Ce fut en latin qu'Érasme cacha ses railleries contre l'humanité dont la folie est le partage. «L'homme, disait la Folie (c'est elle qui prend la parole tout le long du livre) n'est pas plus misérable pour être fou que le cheval pour n'être grammairien.» Dans la société, tous les hommes sont conduits par la Folie; ce que la Rochefoucault plus tard rapportera à l'intérêt, Érasme l'attribue à des grelots sonnant sans cesse aux oreilles, qui empêchent l'humanité d'entendre et de penser sainement.

La piquante humeur d'Érasme fit la fortune du livre.

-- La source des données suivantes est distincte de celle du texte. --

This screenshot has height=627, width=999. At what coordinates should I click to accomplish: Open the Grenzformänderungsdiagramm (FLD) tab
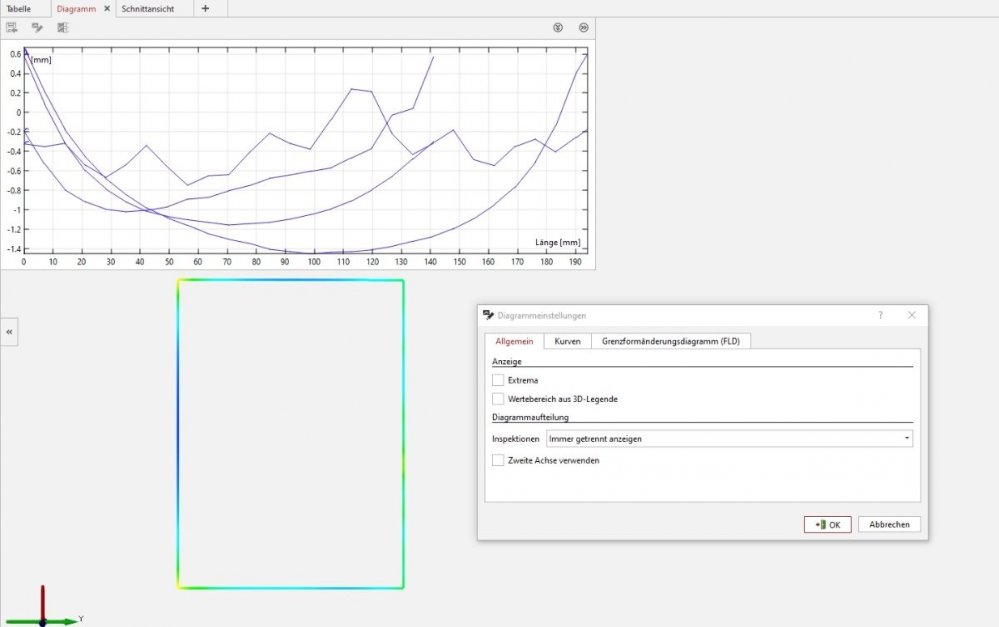point(670,341)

Le savant, dont la vie laborieuse avait chassé les passions et les vices, jugeait ses contemporains sans fiel ni colère: «Le singe sur la pourpre n'est jamais qu'un singe, et la femme est toujours femme, c'est-à-dire une folle.»

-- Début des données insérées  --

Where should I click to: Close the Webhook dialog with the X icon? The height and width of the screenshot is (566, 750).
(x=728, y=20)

La Folie, d'après Holbein.

Toutefois du badinage de l'érudit se détachent quelques traits fortement accentués comme dans cette esquisse de vieillards:

«Plus ils sont près de la mort, moins ils sont ennuyés de vivre. Remerciez-moi, dit la Folie, si vous voyez encore tant de vieux patriarches qui ont à peine figure d'hommes, qui bégayent, qui radotent, qui n'ont plus ni dents ni cheveux; restes hideux, rechignés, maussades, grondeurs, écourtés, dont la triste machine est faite en demi-cercle... Tels qu'ils sont, ils aiment la vie, ils essayent de se rajeunir en peignant les quatre poils qui leur restent, ou en les cachant sous une chevelure postiche. Ils empruntent les dents, peut-être d'un cochon. Il en est même qui deviennent amoureux d'une jeune beauté et qui font auprès d'elle plus de bêtises qu'un jeune homme.»

On accuserait certainement aujourd'hui Érasme de réalisme pour son vieillard amoureux qui «emprunte les dents d'un cochon». La touche n'est pas moins forte dans son portrait de vieilles coquettes.

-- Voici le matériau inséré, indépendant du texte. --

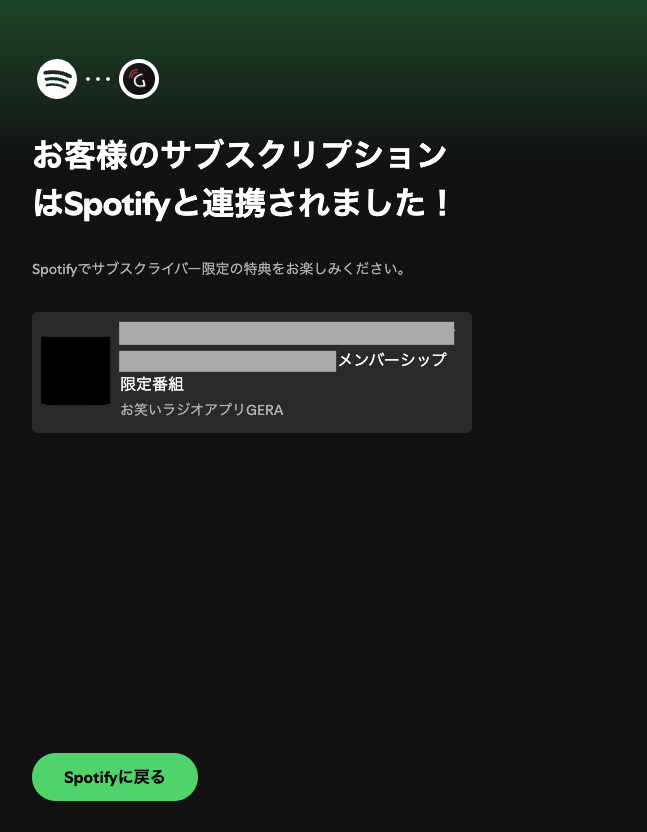
Task: Return to Spotify with the green button
Action: (x=115, y=777)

«Tout cela n'est rien, en comparaison de ces vieux bouquins de femmes si cadavéreuses qu'on les croirait échappées des enfers, qui ne cessent de répéter rien de tel que de vivre; qui brûlent, qui hennissent comme des cavales; qui payent cher un jeune Adonis, se barbouillent le visage de céruse et de plâtre, ne quittent pas le miroir, étalent une gorge à cent replis, et, par des cris lascifs, essayent de ranimer la nature épuisée. Elles boivent, elles dansent, elles écrivent des billets doux. On se moque d'elles, on les traite d'archifolles; on a raison.»

Quoique Érasme, qui n'aimait pas, disait-il, la «vérité séditieuse», s'éloignât de Luther, les portraits qu'il trace des moines de son temps n'en concordent pas moins avec les violences du réformateur d'Eisleben contre la gent monacale.